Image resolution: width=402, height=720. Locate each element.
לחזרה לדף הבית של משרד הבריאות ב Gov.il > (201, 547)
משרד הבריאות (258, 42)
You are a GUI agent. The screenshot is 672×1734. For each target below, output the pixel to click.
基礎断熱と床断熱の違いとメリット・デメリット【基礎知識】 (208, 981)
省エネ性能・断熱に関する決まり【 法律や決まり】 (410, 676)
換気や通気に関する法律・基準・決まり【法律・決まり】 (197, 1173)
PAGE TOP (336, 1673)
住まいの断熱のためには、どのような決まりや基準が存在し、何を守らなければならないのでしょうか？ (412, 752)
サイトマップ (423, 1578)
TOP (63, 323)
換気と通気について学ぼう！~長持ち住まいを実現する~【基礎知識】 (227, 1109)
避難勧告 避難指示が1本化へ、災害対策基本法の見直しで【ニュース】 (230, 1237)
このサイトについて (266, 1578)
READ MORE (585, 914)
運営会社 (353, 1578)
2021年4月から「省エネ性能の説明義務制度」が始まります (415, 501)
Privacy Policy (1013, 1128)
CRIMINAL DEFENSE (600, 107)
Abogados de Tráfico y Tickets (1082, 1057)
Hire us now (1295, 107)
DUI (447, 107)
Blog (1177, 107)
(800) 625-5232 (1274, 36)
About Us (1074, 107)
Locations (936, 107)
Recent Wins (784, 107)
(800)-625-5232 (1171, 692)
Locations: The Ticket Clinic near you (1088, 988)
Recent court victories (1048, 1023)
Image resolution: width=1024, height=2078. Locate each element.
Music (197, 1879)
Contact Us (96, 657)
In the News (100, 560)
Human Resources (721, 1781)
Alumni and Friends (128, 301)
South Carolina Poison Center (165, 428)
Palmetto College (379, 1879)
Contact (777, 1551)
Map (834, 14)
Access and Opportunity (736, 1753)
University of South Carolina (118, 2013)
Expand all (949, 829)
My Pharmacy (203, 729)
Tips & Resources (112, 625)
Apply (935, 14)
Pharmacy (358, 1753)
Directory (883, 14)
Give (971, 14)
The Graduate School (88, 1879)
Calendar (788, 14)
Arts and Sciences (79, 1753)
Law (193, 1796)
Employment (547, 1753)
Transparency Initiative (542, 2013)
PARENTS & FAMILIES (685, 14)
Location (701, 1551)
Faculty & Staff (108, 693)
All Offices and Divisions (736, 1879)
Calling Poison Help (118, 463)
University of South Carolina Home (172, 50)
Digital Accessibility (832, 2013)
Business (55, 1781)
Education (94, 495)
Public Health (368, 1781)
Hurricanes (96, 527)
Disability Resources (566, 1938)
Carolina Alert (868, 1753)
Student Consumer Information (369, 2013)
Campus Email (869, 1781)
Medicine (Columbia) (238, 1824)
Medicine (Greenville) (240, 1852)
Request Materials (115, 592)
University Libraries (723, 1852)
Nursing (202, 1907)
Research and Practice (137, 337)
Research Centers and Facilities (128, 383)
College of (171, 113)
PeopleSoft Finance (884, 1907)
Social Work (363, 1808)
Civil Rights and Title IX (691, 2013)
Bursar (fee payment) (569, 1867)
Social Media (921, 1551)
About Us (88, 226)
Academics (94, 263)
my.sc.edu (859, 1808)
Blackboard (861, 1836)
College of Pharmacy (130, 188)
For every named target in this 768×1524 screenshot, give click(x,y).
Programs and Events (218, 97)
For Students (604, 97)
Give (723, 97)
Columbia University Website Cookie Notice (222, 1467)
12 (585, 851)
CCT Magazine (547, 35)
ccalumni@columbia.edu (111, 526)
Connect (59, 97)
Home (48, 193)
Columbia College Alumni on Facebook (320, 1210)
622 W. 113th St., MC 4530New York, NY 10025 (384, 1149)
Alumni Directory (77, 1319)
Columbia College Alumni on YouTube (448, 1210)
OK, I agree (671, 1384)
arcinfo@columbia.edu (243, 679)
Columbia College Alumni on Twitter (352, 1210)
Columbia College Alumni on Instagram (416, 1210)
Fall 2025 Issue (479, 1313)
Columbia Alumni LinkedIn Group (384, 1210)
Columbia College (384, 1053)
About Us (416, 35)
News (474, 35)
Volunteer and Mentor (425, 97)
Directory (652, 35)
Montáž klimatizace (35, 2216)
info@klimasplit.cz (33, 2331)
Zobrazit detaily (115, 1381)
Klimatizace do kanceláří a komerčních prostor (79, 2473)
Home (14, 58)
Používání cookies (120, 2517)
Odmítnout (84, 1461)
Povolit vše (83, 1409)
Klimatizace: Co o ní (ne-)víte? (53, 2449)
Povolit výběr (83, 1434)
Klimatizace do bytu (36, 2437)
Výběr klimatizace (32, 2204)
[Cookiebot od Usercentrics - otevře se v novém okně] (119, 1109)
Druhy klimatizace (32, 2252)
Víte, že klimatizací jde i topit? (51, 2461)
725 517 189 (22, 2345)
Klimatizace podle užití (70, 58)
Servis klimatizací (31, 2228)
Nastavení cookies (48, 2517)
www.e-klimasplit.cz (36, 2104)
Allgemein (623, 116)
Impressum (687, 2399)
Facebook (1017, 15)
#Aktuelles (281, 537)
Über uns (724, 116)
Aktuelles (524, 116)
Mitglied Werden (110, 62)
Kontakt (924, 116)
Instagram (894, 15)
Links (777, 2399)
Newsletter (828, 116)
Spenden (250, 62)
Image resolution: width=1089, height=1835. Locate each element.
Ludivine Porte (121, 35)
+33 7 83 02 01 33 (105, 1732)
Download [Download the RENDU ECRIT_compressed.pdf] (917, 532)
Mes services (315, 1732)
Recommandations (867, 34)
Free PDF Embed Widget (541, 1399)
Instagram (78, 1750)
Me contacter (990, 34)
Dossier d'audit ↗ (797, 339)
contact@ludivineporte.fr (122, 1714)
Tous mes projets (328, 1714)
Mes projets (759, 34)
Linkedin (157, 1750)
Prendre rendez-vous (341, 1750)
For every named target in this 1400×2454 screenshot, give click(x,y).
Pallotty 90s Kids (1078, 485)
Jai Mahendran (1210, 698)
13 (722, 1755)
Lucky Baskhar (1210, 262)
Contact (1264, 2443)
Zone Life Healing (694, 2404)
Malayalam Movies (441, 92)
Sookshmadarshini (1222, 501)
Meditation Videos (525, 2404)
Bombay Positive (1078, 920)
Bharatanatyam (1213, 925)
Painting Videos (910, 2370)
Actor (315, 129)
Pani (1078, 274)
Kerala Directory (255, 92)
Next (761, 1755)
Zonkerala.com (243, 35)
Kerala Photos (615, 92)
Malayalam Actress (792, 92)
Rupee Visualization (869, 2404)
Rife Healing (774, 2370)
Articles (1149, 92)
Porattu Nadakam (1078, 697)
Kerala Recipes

= = =

### [Task brief]
Rescale the stretch of records from the line containing "About Us (416, 35)" through the line containing "Links (777, 2399)", both included. Give every line in that stretch again, with each coordinate in the answers multiplied by 0.35 and rounded to a whole number, halves rounded up.

### [Answer in full]
About Us (146, 12)
News (166, 12)
Volunteer and Mentor (149, 34)
Directory (228, 12)
Montáž klimatizace (12, 776)
info@klimasplit.cz (12, 816)
Zobrazit detaily (40, 483)
Klimatizace do kanceláří a komerčních prostor (28, 866)
Home (5, 20)
Používání cookies (42, 881)
Odmítnout (29, 511)
Povolit vše (29, 493)
Klimatizace: Co o ní (ne-)víte? (19, 857)
Povolit výběr (29, 502)
Klimatizace do bytu (13, 853)
Výběr klimatizace (11, 771)
[Cookiebot od Usercentrics - otevře se v novém okně] (42, 388)
Druhy klimatizace (11, 788)
Víte, že klimatizací jde i topit? (18, 861)
725 517 189 (8, 821)
Klimatizace podle užití (25, 20)
Servis klimatizací (11, 780)
Nastavení cookies (17, 881)
www.e-klimasplit.cz (13, 736)
Allgemein (218, 41)
Impressum (240, 840)
Facebook (356, 5)
#Aktuelles (98, 188)
Über uns (253, 41)
Aktuelles (183, 41)
Mitglied Werden (39, 22)
Kontakt (323, 41)
Instagram (313, 5)
Links (272, 840)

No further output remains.